The same signals bounced off land can determine soil moisture levels and monitor climate change indicators such as drought, flooding and erosion.
“This is a new approach to climate science and exciting terrain,’’ said NASA CYNGSS program scientist Dr. Gail Skofronick-Jackson.
“The next-generation receivers Air New Zealand will fly have advanced features, new to CYGNSS, so we’re excited to test their capabilities and explore their potential for future spaceborne missions.”
The Q300 cruises at about 16,000ft and Air New Zealand chief operational integrity and standards officer Captain David Morgan said the 50-seat turboprop was the perfect aircraft for the mission.
“Placing receivers on aircraft will enhance the resolution and quality of information, giving scientists an unprecedented view over our entire network, from Kerikeri to Invercargill,’’ he said.
“As an airline, we’re already seeing the impact of climate change, with flights impacted by volatile weather and storms.

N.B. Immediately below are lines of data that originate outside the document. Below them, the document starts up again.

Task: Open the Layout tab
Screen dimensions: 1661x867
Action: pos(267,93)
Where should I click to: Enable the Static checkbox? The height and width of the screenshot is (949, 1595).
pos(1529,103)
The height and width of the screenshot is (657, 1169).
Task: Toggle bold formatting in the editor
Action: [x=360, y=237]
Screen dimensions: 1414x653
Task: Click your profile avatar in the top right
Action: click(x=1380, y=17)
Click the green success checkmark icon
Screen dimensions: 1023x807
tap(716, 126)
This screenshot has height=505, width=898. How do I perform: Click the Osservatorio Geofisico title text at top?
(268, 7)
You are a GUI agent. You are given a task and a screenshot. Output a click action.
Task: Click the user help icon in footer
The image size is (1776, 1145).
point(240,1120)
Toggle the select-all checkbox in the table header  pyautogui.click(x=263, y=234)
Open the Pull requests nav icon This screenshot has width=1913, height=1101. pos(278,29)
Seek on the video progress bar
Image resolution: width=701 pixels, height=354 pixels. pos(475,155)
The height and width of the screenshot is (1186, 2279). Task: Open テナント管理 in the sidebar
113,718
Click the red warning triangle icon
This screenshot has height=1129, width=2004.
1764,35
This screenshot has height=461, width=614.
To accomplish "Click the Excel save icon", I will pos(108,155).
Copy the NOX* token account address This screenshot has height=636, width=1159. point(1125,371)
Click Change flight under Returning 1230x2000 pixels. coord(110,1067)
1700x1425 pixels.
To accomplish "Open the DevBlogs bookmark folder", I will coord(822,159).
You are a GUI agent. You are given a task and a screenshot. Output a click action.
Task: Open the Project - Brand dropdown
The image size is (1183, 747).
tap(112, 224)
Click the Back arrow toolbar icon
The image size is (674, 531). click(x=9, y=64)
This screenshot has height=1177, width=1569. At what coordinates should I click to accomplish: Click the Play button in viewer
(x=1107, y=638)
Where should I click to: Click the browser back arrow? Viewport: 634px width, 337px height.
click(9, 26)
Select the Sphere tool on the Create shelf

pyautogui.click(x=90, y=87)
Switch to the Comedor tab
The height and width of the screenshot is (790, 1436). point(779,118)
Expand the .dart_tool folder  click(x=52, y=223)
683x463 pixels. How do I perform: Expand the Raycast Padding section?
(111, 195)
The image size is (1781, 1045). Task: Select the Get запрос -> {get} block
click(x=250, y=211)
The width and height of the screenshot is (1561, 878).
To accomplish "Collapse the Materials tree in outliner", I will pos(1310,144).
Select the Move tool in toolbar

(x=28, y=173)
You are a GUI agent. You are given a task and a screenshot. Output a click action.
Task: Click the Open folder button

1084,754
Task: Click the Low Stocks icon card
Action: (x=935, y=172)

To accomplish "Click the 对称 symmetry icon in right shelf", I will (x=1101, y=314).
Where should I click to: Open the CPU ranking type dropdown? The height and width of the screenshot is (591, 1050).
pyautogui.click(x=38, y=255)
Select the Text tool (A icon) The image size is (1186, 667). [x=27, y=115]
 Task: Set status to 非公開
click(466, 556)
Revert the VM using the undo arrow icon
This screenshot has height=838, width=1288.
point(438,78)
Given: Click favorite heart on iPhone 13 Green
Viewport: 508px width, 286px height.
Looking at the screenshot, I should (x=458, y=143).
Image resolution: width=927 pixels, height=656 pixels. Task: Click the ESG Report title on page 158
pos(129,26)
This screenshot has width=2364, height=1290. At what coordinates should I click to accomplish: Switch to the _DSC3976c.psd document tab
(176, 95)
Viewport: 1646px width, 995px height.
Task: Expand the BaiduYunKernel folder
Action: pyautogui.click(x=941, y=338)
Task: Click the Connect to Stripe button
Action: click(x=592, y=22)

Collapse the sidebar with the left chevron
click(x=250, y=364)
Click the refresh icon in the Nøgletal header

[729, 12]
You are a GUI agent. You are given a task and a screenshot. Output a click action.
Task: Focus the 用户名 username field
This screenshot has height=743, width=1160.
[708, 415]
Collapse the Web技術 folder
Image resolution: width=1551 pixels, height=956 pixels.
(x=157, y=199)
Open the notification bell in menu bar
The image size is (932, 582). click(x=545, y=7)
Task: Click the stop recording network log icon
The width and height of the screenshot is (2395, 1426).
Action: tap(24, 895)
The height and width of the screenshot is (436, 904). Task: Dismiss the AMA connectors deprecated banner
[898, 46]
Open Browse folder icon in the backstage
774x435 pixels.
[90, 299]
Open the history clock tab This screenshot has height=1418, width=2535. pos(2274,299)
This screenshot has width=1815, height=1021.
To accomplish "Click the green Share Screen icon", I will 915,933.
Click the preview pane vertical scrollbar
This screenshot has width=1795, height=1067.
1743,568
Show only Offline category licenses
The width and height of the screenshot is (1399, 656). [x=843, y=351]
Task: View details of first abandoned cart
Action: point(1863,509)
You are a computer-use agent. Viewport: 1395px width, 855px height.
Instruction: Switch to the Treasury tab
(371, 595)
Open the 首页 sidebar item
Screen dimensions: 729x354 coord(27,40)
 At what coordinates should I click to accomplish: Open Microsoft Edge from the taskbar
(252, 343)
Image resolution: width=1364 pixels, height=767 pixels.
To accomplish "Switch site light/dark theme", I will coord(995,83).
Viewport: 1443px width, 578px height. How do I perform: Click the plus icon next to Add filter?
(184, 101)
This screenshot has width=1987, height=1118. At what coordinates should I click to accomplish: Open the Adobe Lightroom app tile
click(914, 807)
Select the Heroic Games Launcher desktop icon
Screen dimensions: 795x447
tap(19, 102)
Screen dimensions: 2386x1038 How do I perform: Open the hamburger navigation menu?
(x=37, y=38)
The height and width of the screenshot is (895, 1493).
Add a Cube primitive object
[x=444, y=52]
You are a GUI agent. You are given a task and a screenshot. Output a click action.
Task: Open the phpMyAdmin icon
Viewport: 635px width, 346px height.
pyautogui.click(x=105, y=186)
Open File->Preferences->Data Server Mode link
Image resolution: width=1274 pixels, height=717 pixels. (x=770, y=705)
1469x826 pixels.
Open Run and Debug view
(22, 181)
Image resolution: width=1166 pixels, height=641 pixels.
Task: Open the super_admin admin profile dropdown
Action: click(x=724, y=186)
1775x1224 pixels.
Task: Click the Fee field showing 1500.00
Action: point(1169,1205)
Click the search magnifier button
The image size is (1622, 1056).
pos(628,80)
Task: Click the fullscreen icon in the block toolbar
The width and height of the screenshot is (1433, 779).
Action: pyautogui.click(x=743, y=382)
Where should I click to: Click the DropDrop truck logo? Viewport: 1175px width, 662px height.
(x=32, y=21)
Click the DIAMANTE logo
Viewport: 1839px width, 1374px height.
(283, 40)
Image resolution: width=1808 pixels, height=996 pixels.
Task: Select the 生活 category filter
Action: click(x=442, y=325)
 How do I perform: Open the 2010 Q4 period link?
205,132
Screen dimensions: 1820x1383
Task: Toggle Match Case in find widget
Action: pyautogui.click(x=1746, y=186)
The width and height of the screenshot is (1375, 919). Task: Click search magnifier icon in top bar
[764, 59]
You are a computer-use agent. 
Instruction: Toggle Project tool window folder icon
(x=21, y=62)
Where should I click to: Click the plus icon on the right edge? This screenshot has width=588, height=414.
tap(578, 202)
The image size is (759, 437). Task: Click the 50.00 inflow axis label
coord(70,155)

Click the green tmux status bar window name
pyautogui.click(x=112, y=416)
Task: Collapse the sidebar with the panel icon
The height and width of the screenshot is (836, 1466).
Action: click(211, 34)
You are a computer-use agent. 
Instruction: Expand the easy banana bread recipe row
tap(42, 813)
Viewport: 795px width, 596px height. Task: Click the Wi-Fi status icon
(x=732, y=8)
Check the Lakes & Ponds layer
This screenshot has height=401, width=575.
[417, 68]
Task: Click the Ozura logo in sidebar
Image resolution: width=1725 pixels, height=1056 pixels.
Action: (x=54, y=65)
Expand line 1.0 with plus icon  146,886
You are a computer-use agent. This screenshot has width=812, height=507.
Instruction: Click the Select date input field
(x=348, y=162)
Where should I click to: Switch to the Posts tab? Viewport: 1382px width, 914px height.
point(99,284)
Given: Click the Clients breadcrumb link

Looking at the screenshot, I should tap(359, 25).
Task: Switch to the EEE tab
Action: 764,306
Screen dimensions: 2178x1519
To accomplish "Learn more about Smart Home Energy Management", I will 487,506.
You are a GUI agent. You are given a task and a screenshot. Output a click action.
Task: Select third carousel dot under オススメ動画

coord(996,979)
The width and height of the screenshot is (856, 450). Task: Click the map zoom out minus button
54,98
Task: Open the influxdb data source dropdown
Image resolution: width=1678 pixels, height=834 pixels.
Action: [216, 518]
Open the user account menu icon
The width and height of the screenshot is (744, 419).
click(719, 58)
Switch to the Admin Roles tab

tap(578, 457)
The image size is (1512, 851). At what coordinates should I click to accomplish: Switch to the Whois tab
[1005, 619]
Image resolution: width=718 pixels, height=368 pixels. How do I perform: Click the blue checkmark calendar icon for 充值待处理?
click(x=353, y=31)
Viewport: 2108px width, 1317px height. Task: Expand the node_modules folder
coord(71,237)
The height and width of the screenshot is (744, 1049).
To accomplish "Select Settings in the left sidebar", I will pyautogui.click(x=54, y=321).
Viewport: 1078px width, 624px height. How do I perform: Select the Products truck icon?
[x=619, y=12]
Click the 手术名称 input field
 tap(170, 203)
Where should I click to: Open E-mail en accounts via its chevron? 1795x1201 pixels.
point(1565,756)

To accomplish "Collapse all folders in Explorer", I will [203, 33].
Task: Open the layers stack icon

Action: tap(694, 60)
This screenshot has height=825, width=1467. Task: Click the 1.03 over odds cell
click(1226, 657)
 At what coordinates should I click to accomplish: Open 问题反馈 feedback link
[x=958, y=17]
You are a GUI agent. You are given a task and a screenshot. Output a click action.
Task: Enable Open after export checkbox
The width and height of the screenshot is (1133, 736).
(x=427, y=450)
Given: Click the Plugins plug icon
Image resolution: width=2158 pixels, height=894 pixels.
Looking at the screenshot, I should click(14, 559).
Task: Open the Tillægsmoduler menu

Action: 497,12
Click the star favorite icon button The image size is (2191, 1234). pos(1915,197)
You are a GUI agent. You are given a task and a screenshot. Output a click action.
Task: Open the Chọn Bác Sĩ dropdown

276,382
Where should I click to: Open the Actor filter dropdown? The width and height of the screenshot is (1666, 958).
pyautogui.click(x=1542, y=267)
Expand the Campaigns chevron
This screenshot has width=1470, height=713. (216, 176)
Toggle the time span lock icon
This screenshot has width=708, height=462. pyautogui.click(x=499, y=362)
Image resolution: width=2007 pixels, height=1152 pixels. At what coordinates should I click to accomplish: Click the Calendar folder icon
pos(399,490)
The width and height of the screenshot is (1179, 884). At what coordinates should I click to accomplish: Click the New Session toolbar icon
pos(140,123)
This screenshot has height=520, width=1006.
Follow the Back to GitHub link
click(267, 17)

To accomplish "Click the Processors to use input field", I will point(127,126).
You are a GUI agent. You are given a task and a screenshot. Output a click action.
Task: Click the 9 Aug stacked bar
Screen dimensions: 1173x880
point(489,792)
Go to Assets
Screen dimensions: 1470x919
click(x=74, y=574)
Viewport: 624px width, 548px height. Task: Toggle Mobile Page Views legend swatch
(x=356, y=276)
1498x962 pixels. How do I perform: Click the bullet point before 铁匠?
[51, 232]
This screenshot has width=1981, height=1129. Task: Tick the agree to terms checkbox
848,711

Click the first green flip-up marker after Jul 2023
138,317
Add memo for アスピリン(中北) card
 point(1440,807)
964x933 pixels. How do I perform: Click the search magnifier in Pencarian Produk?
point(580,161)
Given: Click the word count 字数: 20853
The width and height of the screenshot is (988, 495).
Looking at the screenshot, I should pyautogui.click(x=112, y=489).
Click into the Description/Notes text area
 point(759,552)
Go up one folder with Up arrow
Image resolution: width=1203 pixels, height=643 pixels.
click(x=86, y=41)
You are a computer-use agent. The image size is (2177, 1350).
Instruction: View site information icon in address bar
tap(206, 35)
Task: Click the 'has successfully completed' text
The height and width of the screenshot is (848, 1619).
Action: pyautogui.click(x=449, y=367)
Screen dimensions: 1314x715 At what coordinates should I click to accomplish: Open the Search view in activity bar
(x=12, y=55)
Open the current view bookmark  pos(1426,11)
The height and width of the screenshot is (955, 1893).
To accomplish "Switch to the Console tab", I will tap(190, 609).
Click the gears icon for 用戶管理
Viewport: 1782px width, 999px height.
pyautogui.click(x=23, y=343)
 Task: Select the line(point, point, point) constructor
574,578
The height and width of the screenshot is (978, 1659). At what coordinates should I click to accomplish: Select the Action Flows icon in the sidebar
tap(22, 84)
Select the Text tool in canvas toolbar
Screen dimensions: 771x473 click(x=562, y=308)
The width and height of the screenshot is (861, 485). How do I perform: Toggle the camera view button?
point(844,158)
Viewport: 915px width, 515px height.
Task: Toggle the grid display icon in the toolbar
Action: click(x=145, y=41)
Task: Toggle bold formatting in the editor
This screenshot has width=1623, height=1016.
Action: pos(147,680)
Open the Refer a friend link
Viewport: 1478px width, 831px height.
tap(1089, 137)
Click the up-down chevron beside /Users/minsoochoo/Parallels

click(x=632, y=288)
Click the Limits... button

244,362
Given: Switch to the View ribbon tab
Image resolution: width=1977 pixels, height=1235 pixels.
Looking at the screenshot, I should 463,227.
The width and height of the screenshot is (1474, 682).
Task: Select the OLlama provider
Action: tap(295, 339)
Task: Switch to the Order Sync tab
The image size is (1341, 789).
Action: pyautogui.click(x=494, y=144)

Climate change is our biggest sustainability challenge so it’s incredible we can use our daily operations to enable this world-leading science.”
Air New Zealand engineers will fit the equipment in late 2020 and the airline says it could be introduced more widely across its Q300 fleet if the experiment is a success.
It has 23 of the planes operating to 19 domestic ports and each aircraft operates about 50 services a week.
The New Zealand government has also been involved in the project and the University of Auckland will establish a science payload operations center.
The center will receive and process the inflight data in what project lead Professor Delwyn Moller says could ultimately be the nation’s biggest source of environmental data.
“Local scientists will work with the NASA CYGNSS team to process these unique measurements into environmental data, opening up a range of research opportunities and potential uses, from flood risk-management to agriculture and resource planning,’’ he said.
“Though this collaboration, Kiwi scientists will be at the forefront of this emerging field.”